現状、i7はまだまだ高値で、i5のほうがコスパは良さげでした。
64bit版へアップグレード
データのバックアップ
64bit版のWindowsのクリーンインストールなので、ソフトウェアやファイル・フォルダなどのデータを32bit版から引き継ぐことはできません。
あらかじめバックアップをとっておく必要があります。
今回のパソコンは引き継ぐデータがないので バックアップなしで進めます
あとは ライセンス認証でプロダクトキーの入力を求められる場合があるようなので、いちおう念のために調べておく。(↓)
プロダクトキーの確認方法
スタートメニューの「Windows システムツール」にある「コマンドプロンプト」を右クリックし、「その他」から「管理者として実行」をクリックします。
コマンドプロンプトが表示されたら、以下のコマンドを入力してEnterを押す。
wmic path softwarelicensingservice get OA3xOriginalProductKey
プロダクトキーが表示されるので メモっておきます。
(※この方法でプロダクトキーを確認できない場合は、WindowsがVL版である可能性があります。購入先にキーを確認するか、または諦めるしかないでしょう。)
インストールメディアの作成
インストールに使用するUSBフラッシュドライブをパソコンに刺しておきます。(※空き容量が8GB以上のもの。)
まず 以下のサイトを開きます。
「ツールを今すぐダウンロード」をクリック。
「MediaCreationTool22H2」をダブルクリックし、「Windows 10 セットアップ」を起動します。
ライセンス条項に「同意する」をクリック。
「別のPCのインストールメディアを作成する(USB フラッシュ ドライブ、DVD、または ISO ファイル)」を選択し、「次へ」をクリック。
「このPCにおすすめのオプションを使う」のチェックを外し、アーキテクチャを「64 ビット(×64)」にして「次へ」をクリック。
インストールに使用するUSBフラッシュドライブを選択して、「次へ」をクリック。
OSのダウンロードが開始されます。
ダウンロードが終わったら「完了」をクリック。
64bit版OSのインストール
(先ほどWindowsメディアを作成したUSBフラッシュドライブは パソコンにそのまま刺した状態です。)
パソコンの電源をONにしたら すぐにEscキー連打でBIOSを起動します。(連打するキーは筐体のメーカーによって異なります。)

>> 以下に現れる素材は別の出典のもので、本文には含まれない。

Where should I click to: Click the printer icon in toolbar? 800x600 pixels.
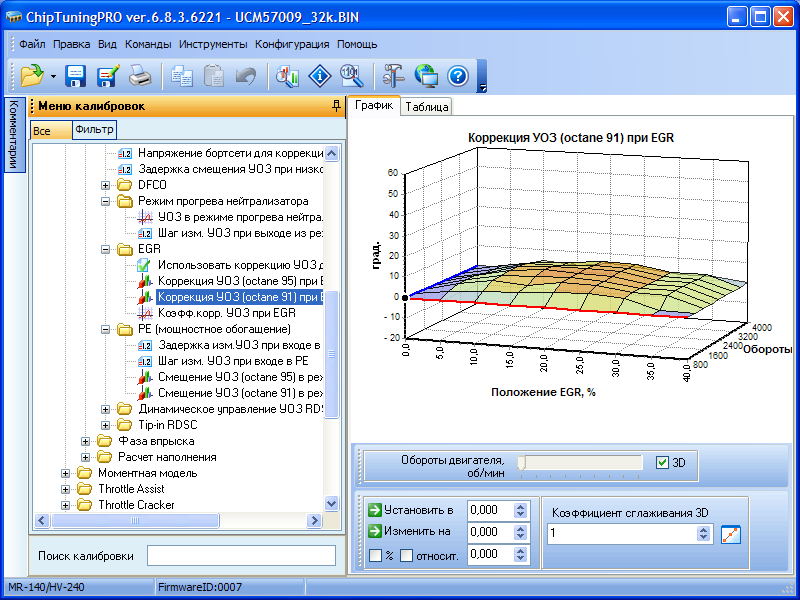coord(140,75)
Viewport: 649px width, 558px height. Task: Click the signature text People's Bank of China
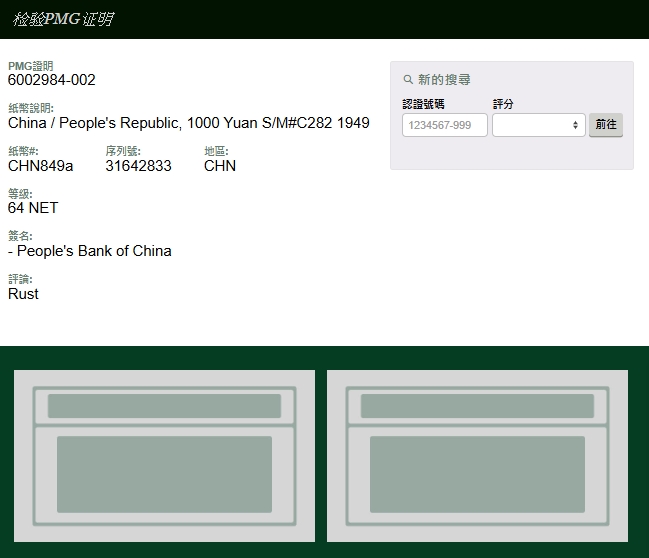(x=93, y=251)

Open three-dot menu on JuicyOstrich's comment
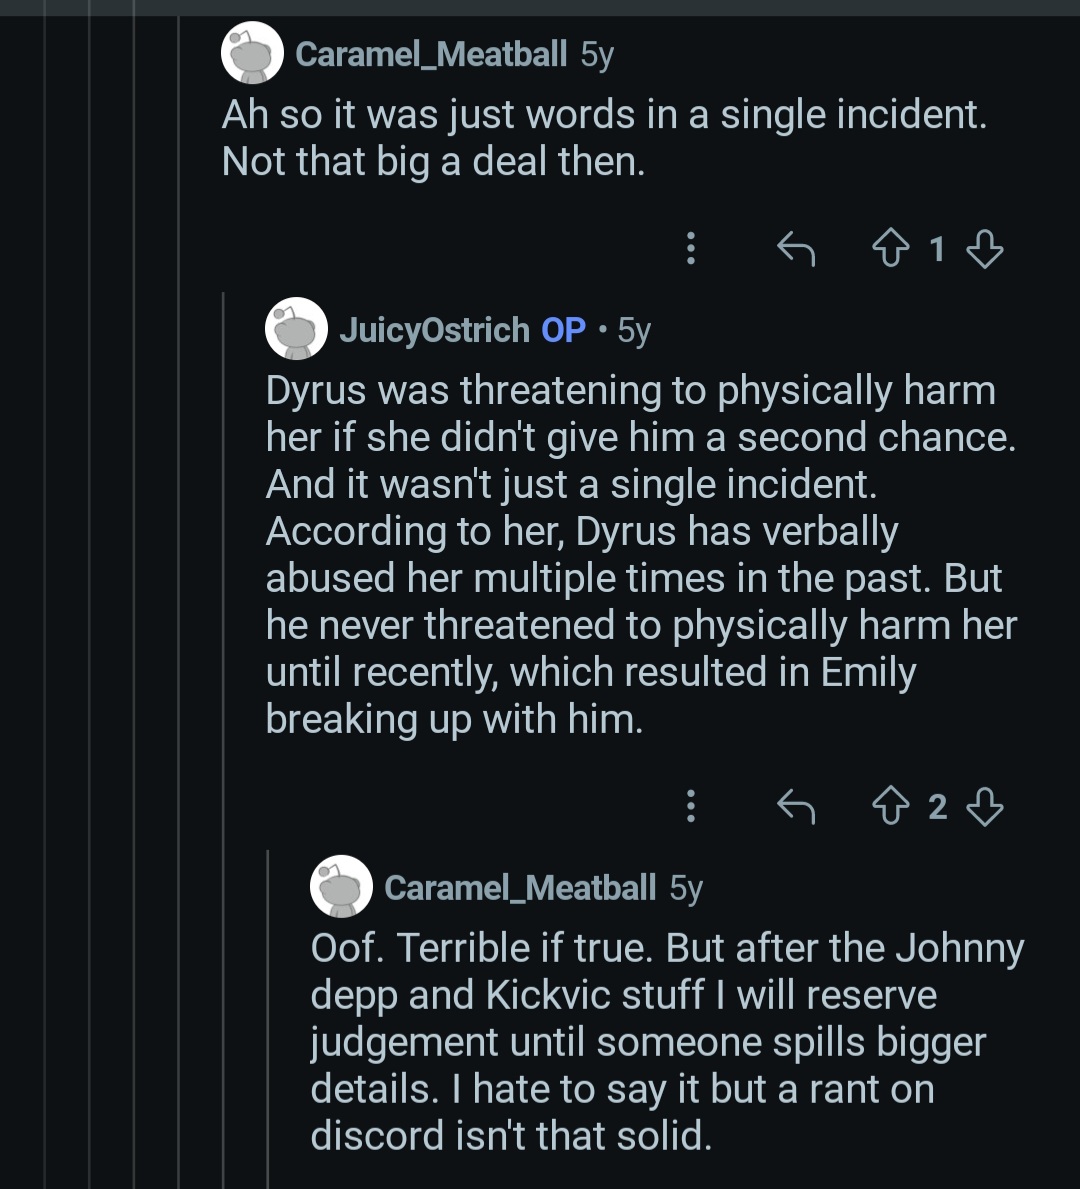pos(690,806)
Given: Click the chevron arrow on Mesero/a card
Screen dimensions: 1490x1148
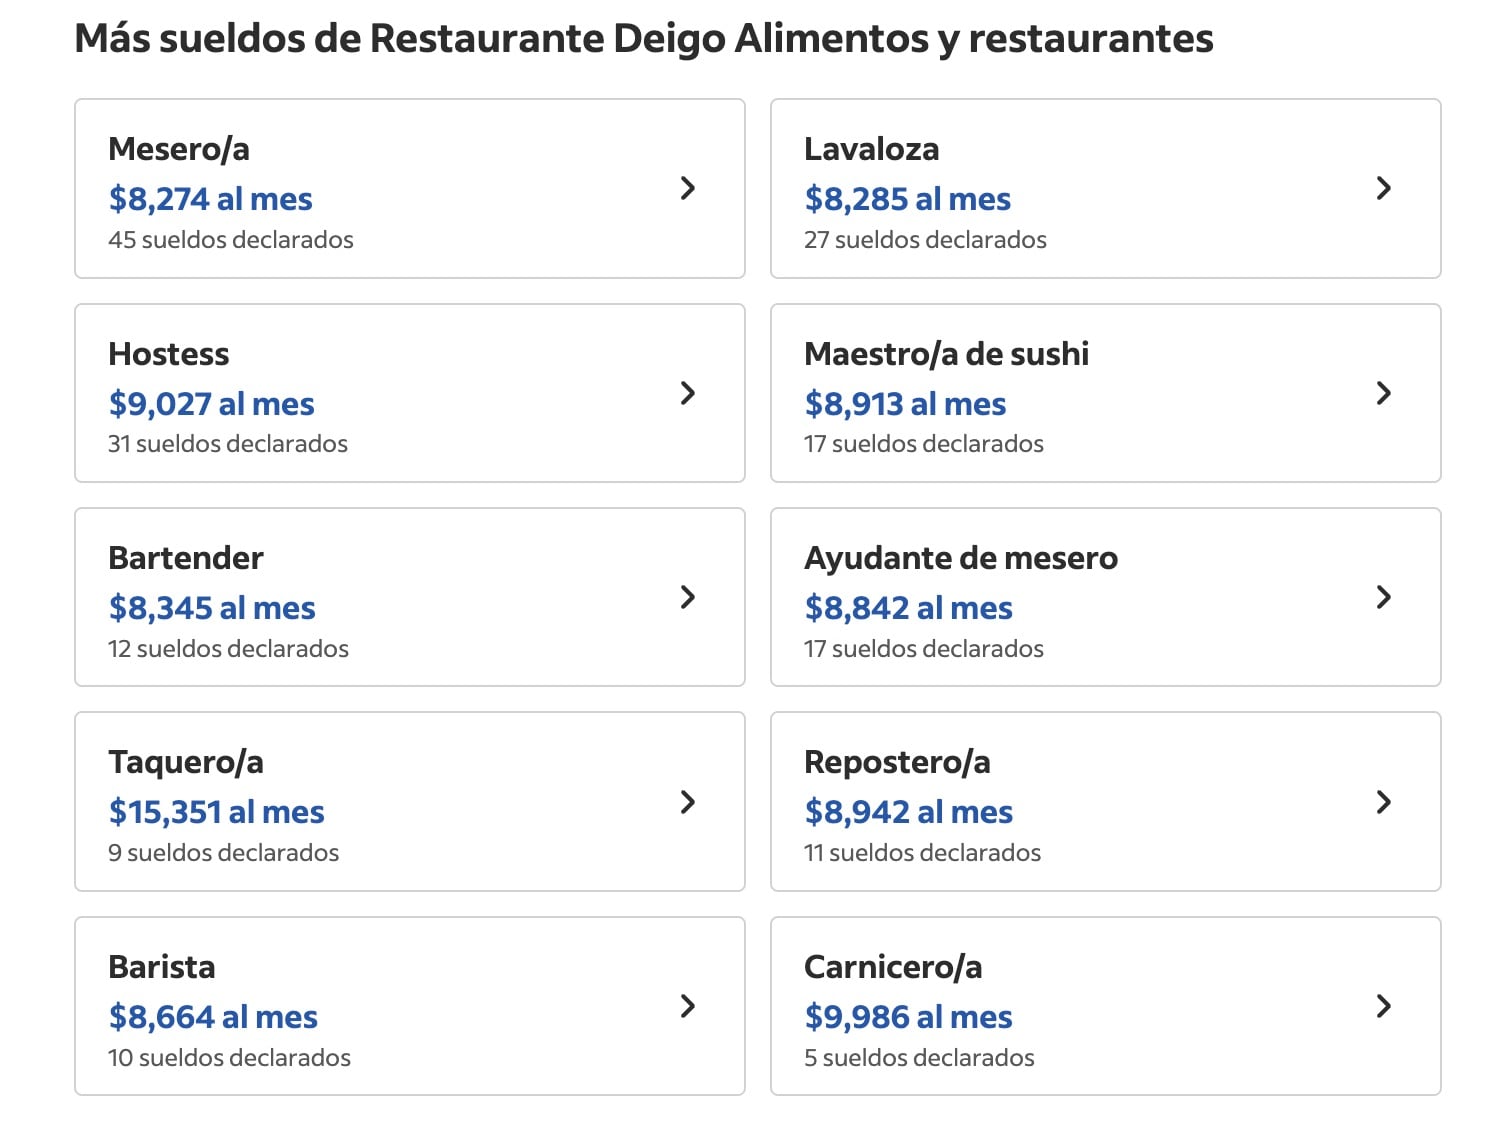Looking at the screenshot, I should [x=687, y=188].
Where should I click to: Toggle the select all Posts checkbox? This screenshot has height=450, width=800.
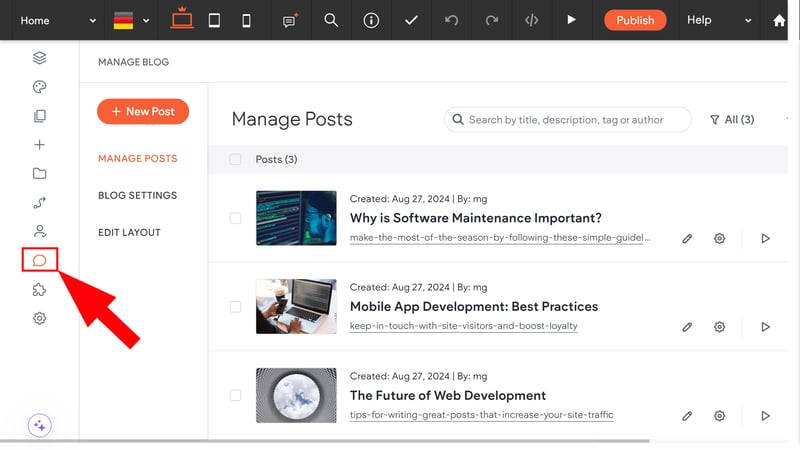[235, 159]
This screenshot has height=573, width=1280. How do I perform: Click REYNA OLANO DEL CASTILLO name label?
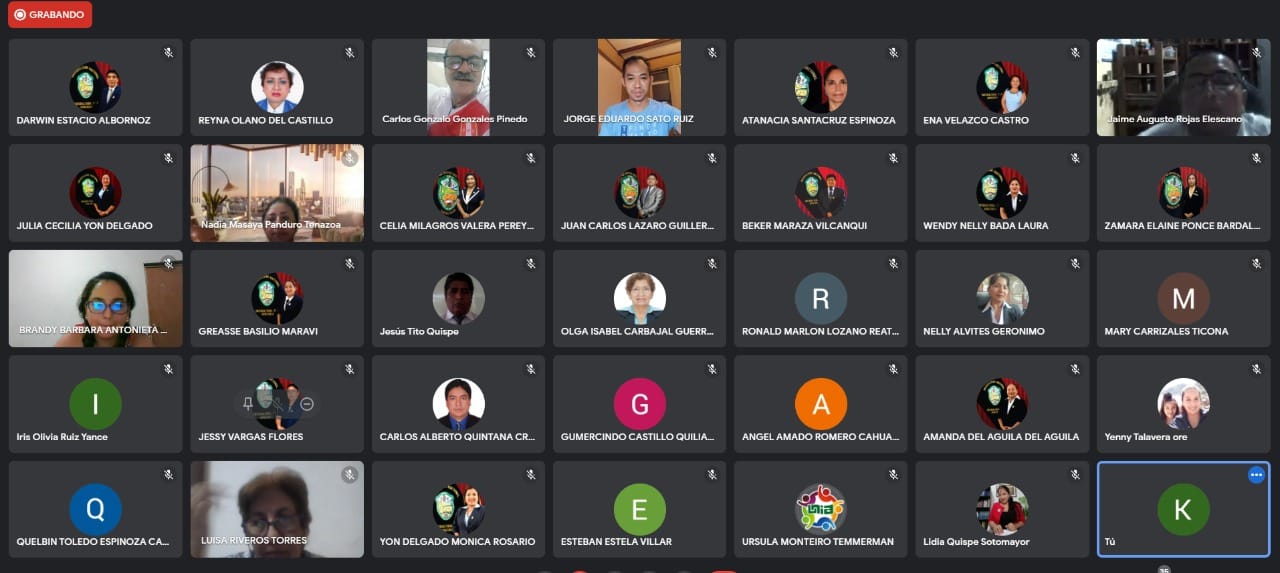pyautogui.click(x=266, y=120)
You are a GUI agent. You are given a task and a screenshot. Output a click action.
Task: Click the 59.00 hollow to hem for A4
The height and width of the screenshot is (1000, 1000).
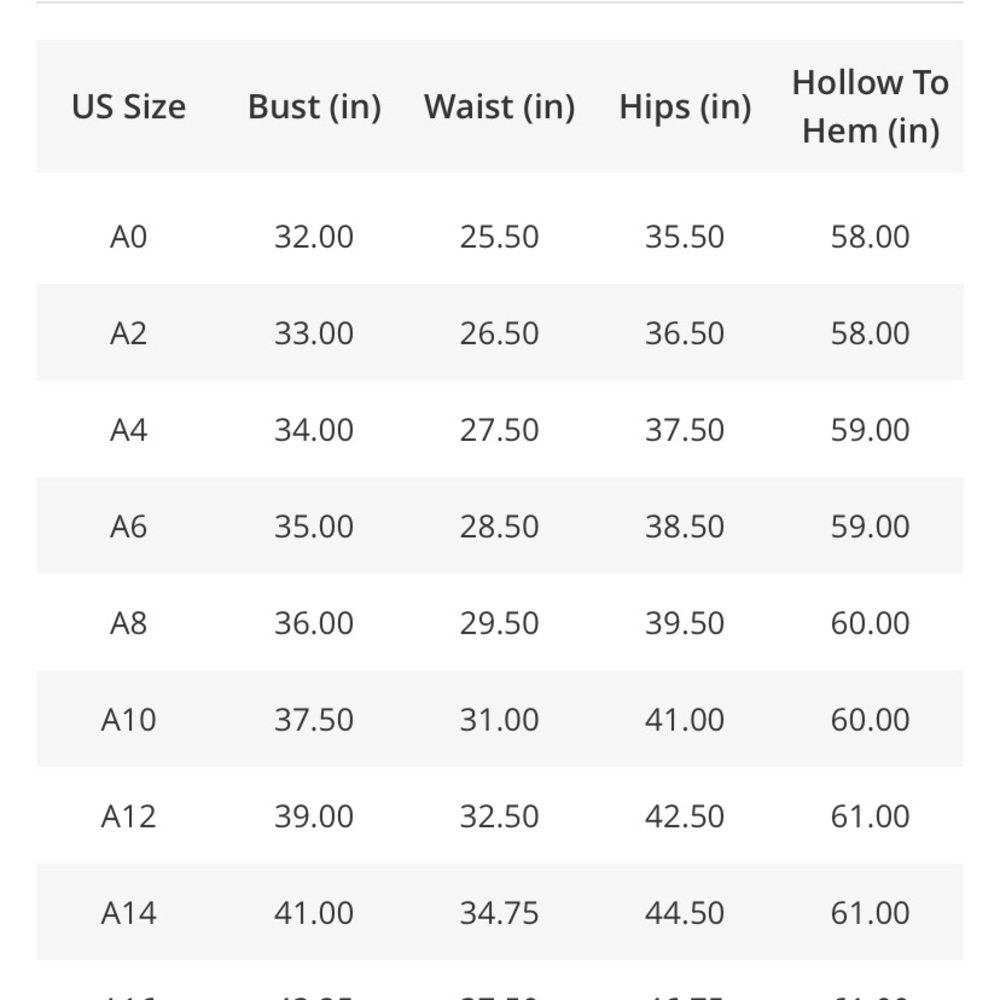871,430
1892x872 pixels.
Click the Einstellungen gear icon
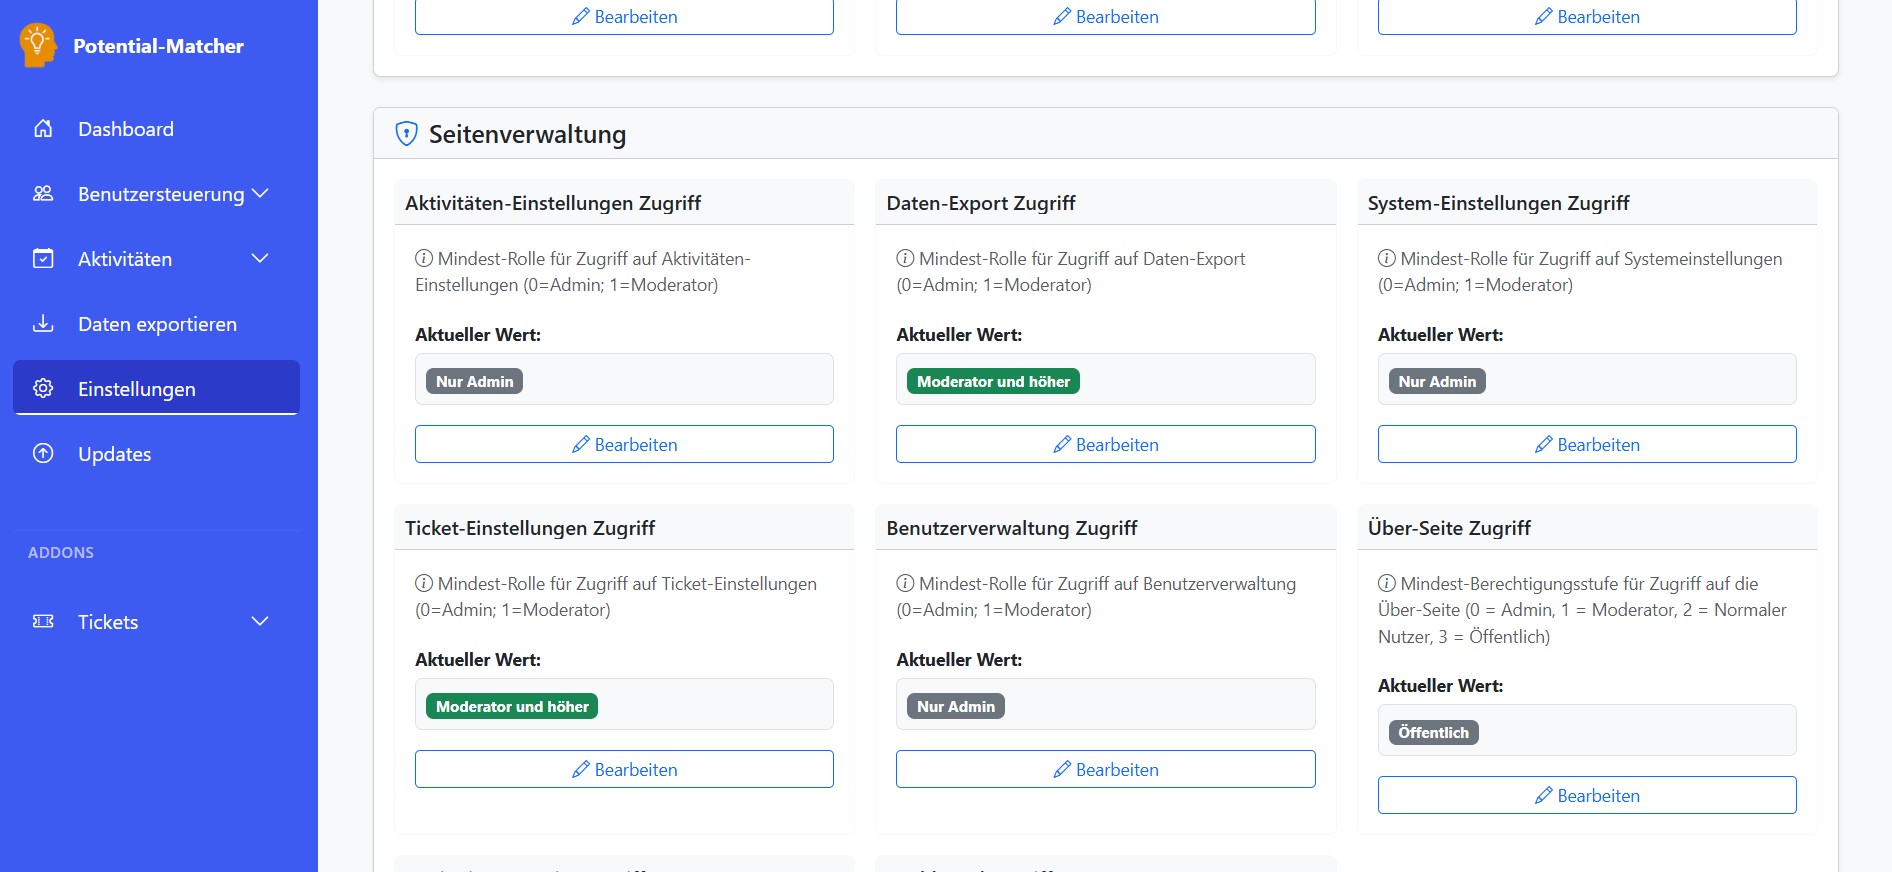point(43,388)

F9「Boot Device Options」を押す。
「USB Hard Drive 1」(作成したUSB)を選択し、Enterを押す。
言語やキーボードなどを適切に選択し、「次へ」をクリック。
セットアップが開始されます。
ライセンス認証のプロダクトキー入力を要求されたら、「プロダクト キーがありません」をクリック。
※以降、プロダクトキーの入力は求められる場面はなかったので、念のための準備はどうやら不要だったようです。(入力をスルーできないケースもあるらしい。)
もとの32bit版と同じバージョンのWindowsを選択し、「次へ」をクリック。
ライセンス条項を読んで「同意します」にチェックを付けたら、「次へ」をクリック。
「カスタム:Windowsのみをインストールする」をクリックします。
(※32bit版のファイル、設定、アプリを64bit版に引き継ぐことはできません。)
OSをインストールする場所を選択し、「次へ」をクリック。
インストールが開始されます。
インストールが完了。ここまで来ればあとは通常のセットアップと同じです。
途中で設定方法を指定するよう求められるが、ここは基本的には「個人用に設定」を選択する。
(※あとからの変更が効かないので、ココだけは注意。)
64bit版へ移行できたことを確認。